Whenever you feel the need to manipulate the loop counter in the loop body, I think it's good to take a step back and think. Why do you want to modify the loop counter? You want to reset it to the next starting position, but only after the last character. Process all characters from the start, then process all characters again but from start + 1, then process all characters again but from start +2, and so on... Well that really sounds like wrapping the loop within another loop!

for (int start = 0; finalResult.length() < sChars.length - start; start++)
{
    for (int i = start; i < sChars.length; i++)
    {
        tempSb.append(sChars[i]);

        if (tempSb.length() > finalResult.length() &&
                isPalindrome(tempSb.toString()))
        {
            finalResult.setLength(0);
            finalResult.append(tempSb);
        }
    }
    
    tempSb.setLength(0);
}

Do you really need substrings?

At this point, I think it starts to stand out that the string builder are not really doing much useful...

  • The content of finalResult is replaced when a longer candidate is found. Repeatedly replacing the content of a StringBuilder is not what the tool was designed for. So it's good to start questioning whether what we're doing actually makes sense.
  • The content of tempSb is used to know the current length, and for isPalindrome. We could possibly use an int to track length. And the main logic of isPalindrome is based on character indexes. Probably it would be easy to generalize it to check for palindrome over a range of start-end indexes within a string, instead of the entire string.

In short, the current usage doesn't seem to be a good fit for the intended use case of StringBuilder. We can easily replace the string builders with integers to track important indexes and lengths:

char[] chars = s.toCharArray();

int longestStart = 0;
int longestLength = 0;

for (int left = 0; longestLength < chars.length - left; left++) {
    for (int right = left; right < chars.length; right++) {
        int length = right - left + 1;
        if (length > longestLength && isPalindrome(chars, left, right)) {
            longestStart = left;
            longestLength = length;
        }
    }
}

return s.substring(longestStart, longestStart + longestLength);

I believe so far this is still the same logic as in the original code. It's doing the equivalent logical steps, but working with indexes and lengths instead of building substrings. Notice that I used left and right the same way as they are used in isPalindrome, because I expect this should help understanding the entire program.

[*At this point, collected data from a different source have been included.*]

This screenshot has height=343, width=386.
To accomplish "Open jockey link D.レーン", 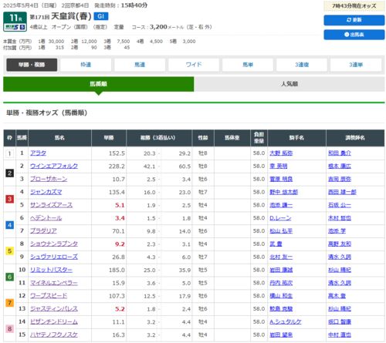I will click(280, 218).
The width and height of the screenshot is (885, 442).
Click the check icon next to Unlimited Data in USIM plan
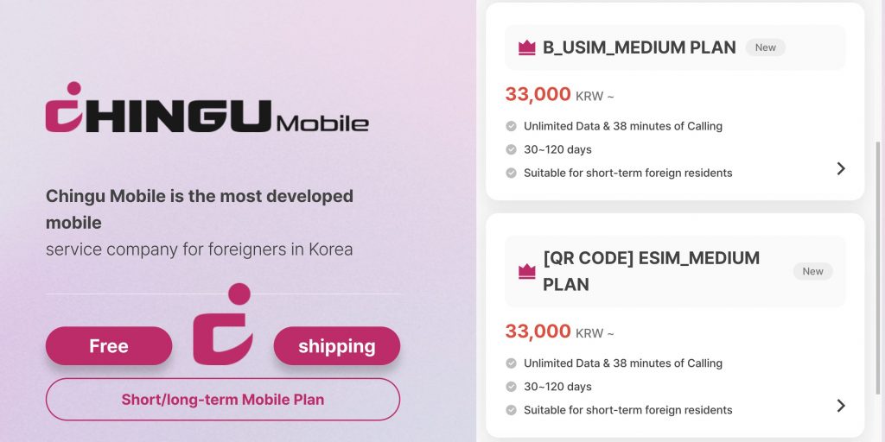pyautogui.click(x=512, y=126)
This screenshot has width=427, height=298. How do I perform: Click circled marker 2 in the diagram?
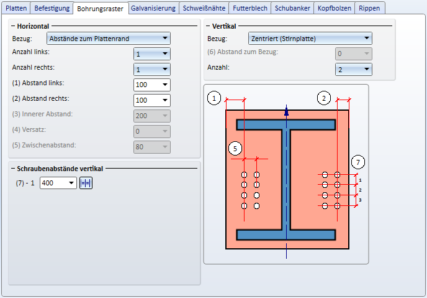point(323,98)
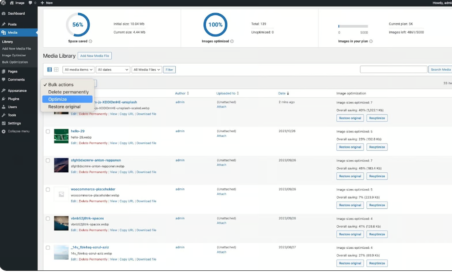Screen dimensions: 452x272
Task: Choose Optimize from bulk actions menu
Action: (58, 99)
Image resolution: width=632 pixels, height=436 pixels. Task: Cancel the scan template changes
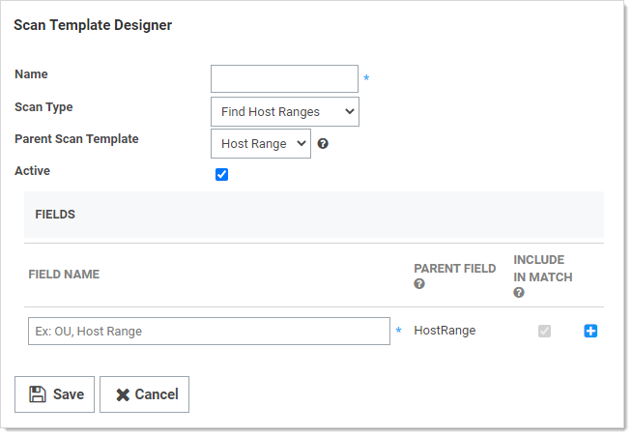pyautogui.click(x=145, y=394)
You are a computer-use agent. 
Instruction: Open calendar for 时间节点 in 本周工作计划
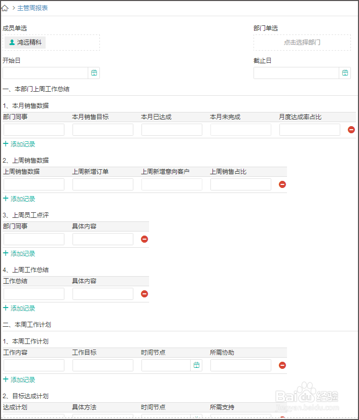click(197, 365)
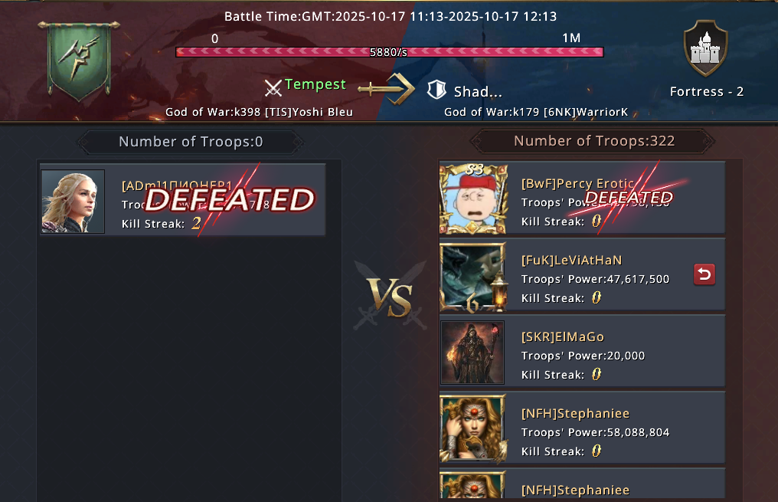This screenshot has width=778, height=502.
Task: Open the defeated blonde attacker's portrait
Action: pyautogui.click(x=73, y=202)
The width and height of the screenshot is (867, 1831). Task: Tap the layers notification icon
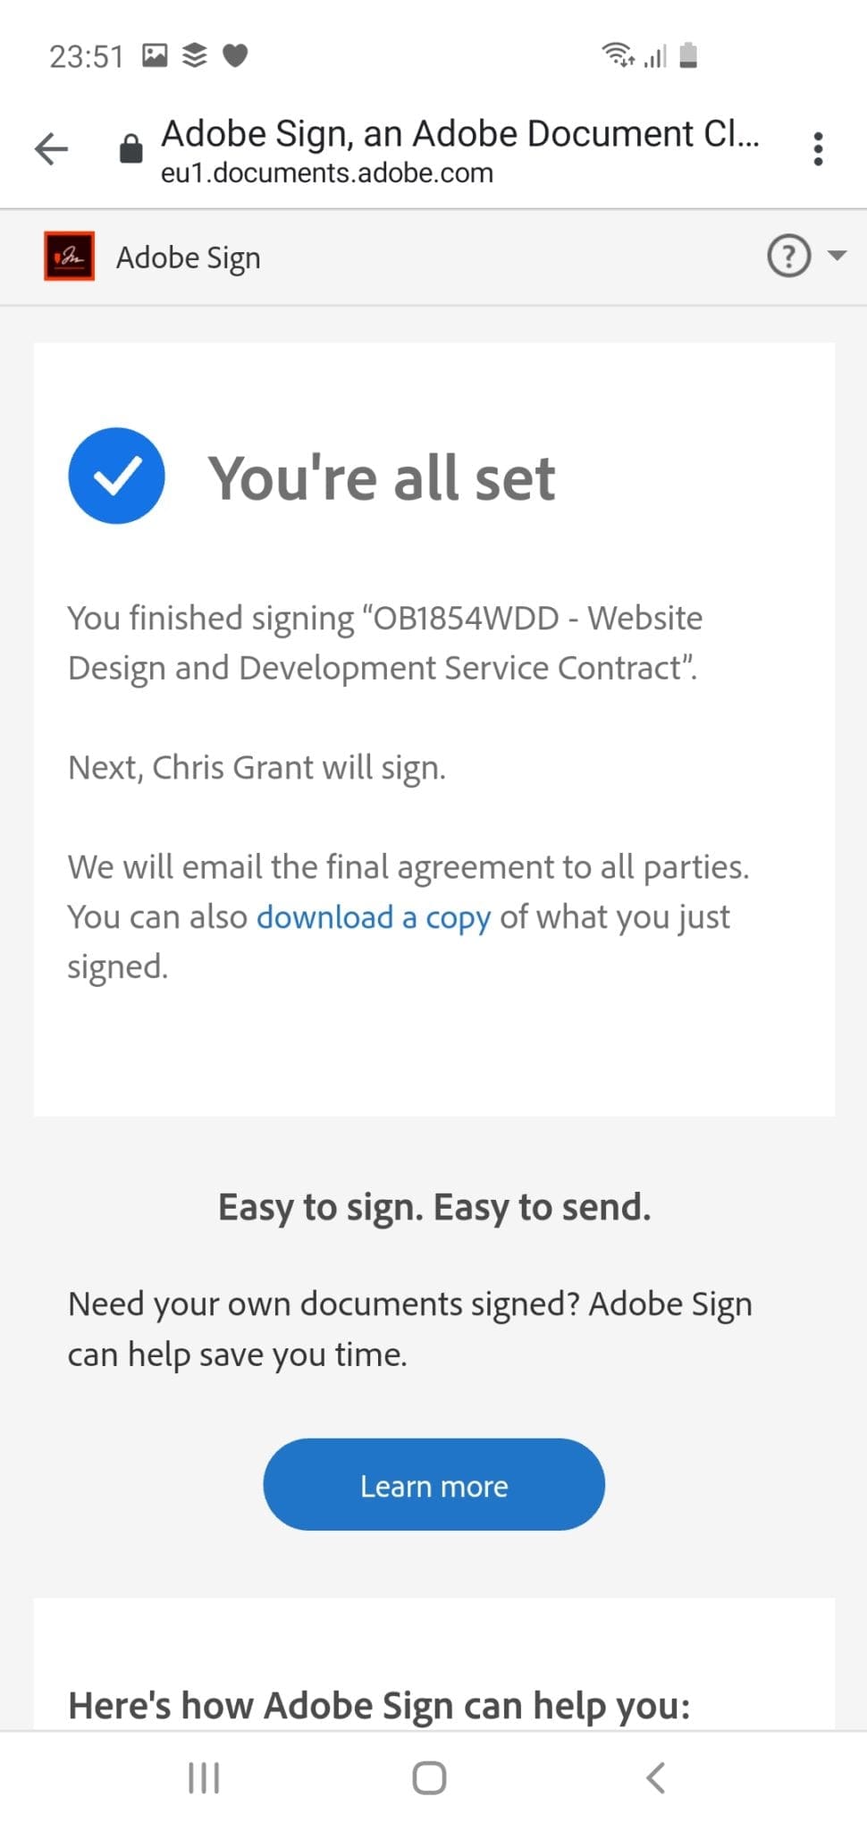(193, 55)
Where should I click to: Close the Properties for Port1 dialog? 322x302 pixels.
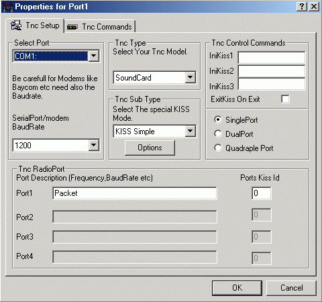point(314,7)
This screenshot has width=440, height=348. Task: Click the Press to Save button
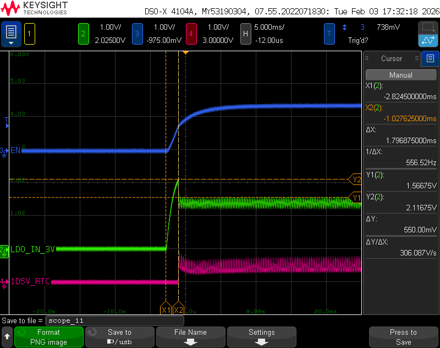point(404,337)
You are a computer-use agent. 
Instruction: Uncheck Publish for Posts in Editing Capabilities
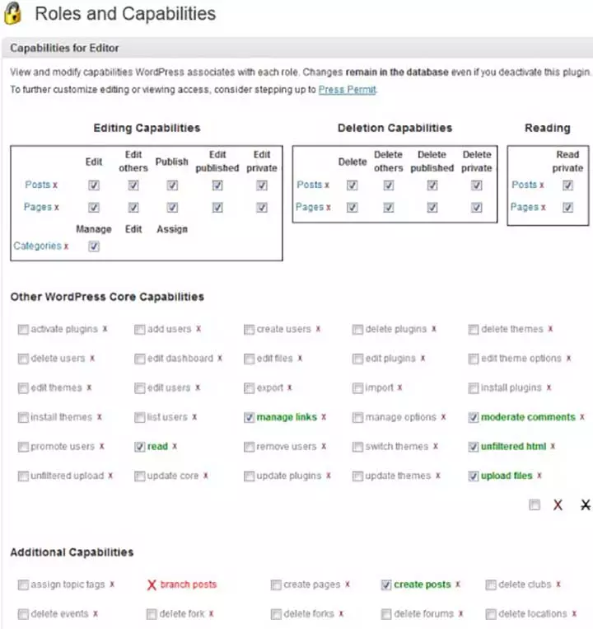click(x=172, y=185)
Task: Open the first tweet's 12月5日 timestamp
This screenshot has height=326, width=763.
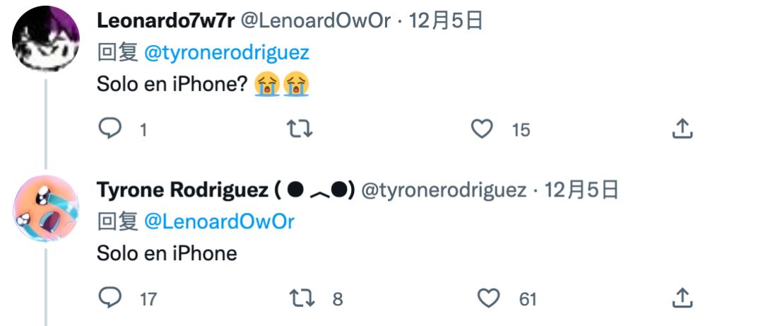Action: pyautogui.click(x=445, y=21)
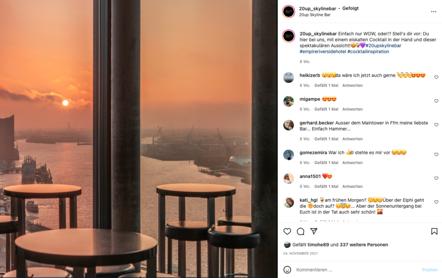
Task: Click the Posten submit button
Action: pos(429,269)
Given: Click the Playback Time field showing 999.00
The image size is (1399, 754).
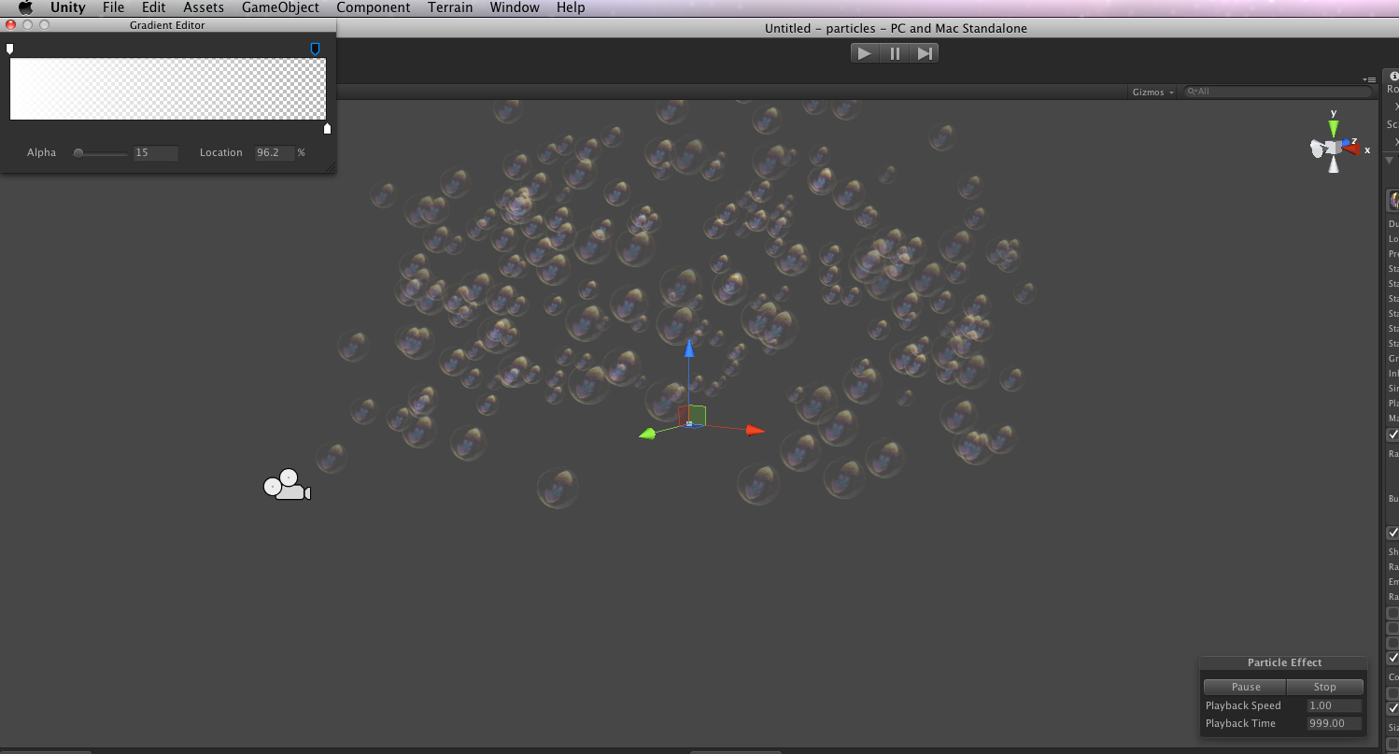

Written this way, the length > longestLength condition sticks out. Basically it "waits" for right to be big enough, as it is incremented one by one. We don't have to wait for that, we can incorporate this in the initialization of the loop, to start right away from the first useful index or not at all, and get rid of unnecessary iterations and a condition, by changing the middle part:

    for (int right = left + longestLength; right < chars.length; right++) {
        int length = right - left + 1;
        if (isPalindrome(chars, left, right)) {

So far, we haven't changed the order of time complexity of the implementation. But by reducing the unnecessarily expensive operations such as repeated iterations, array copies, string building, we reached a point where the solution comfortably passes on leetcode, and I think it's a lot easier to read too.

Doing even better

Leetcode makes public the solutions for some of the puzzles. As of today the solution to this problem is public, and quite interesting, especially the "expand around the center" idea (realizing that there are \$2n - 1\$ possible centers), and the time complexity analysis of various approaches.